Caveat — emulated latency is not real latency. QEMU emulates the ARM instruction set on x86; it inflates absolute latency unpredictably. For emulated runs we report functional correctness + size + accuracy + relative latency ratios only, and every such row is stamped emulated = true. bsb report keeps emulated and native rows separate.

Layer B — Real ARM hardware via free cloud — for real latency

A free Oracle Cloud Ampere A1 instance (or AWS Graviton) is real ARM64 silicon:

# on the ARM VM
git clone https://github.com/vardhjain/Byte-Sized-Brain && cd Byte-Sized-Brain
pip install -r requirements.txt && pip install -e .
BSB_DEVICE=oracle-ampere-a1 bsb run all          # emulated defaults to false
git add benchmarks/results && git commit -m "real ARM64 results"

This swaps the Pi's hardware story for "I benchmarked on real ARM silicon in the cloud" — a more current, deployment-relevant signal (Graviton/Ampere is what edge and cost-efficient inference actually deploy to).

Appendix — Run on a real Raspberry Pi (64-bit OS)

The original path still works:

sudo apt install -y python3-pip libatlas-base-dev
pip install -r requirements.txt && pip install -e .
BSB_DEVICE=rpi4 bsb benchmark ffn_mnist          # train/convert on a beefier box, copy artifacts/ over

On 32-bit Pi OS use tflite-runtime / onnxruntime wheels and benchmark the converted artifacts directly.

4. Reproducibility

  • Determinismseed_everything seeds Python/NumPy/TF/Torch; configs pin a seed.
  • Pinned environmentrequirements.txt pins exact versions; the committed CSVs carry their own lib_versions so a result can never be silently attributed to the wrong stack.
  • Smoke vs full — every config has a smoke: block; --smoke runs a 1-epoch, few-sample version end-to-end in seconds (used by CI).

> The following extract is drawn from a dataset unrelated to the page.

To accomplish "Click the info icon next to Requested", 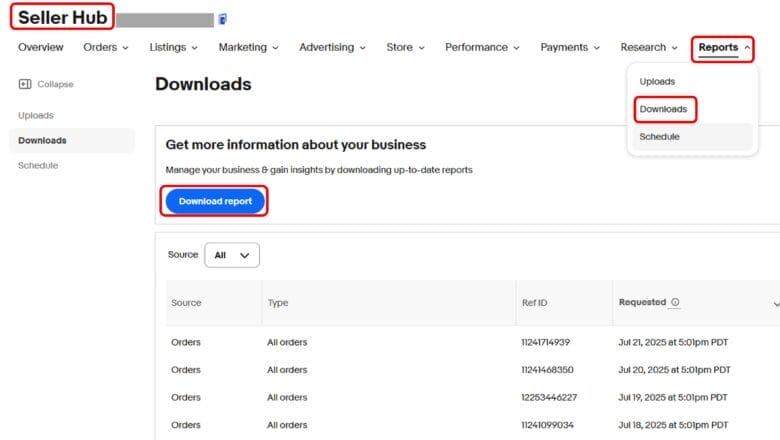I will (x=675, y=302).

Full runs use the base config.
  • Clean history — the original repo committed large binaries (a 67 MB ONNX, SavedModels, HuggingFace checkpoints, TensorBoard runs/). These were purged from git history with git filter-repo and force-pushed, shrinking the clone from ~78 MB to ~1 MB. A full pre-rewrite backup bundle is kept outside the repo.

5. Limitations (stated honestly)

  • The committed x86 results were produced on a CPU-only Windows box. TF has no native-Windows GPU support, and CIFAR/MobileNetV2 backbone fine-tuning is CPU-prohibitive, so the committed CNN config is a frozen-backbone feature-extraction baseline (fine_tune_epochs: 0, train_subset: 12000). Higher absolute CNN accuracy is available by unfreezing the backbone on a GPU — the size story is unaffected by absolute accuracy.
  • MobileNetV2 is PTQ-sensitive. Unlike the other three models (which retain accuracy within ~2% after quantization), the CNN's static-INT8 variant shows a notable accuracy drop. This is a real, documented characteristic — depthwise separable convolutions quantize poorly under per-tensor full-integer PTQ — not a bug. It is exactly the kind of architecture-dependent trade-off this project exists to surface; see the per-pipeline accuracy_delta in the results.
  • Emulated-ARM latency is indicative of correctness and relative behaviour, not absolute speed (see §3, Layer A).
  • TensorFlow aarch64 wheel availability varies by version; if tensorflow won't install on a given ARM target, the ONNX (DistilBERT) pipeline still runs and demonstrates the cross-architecture story.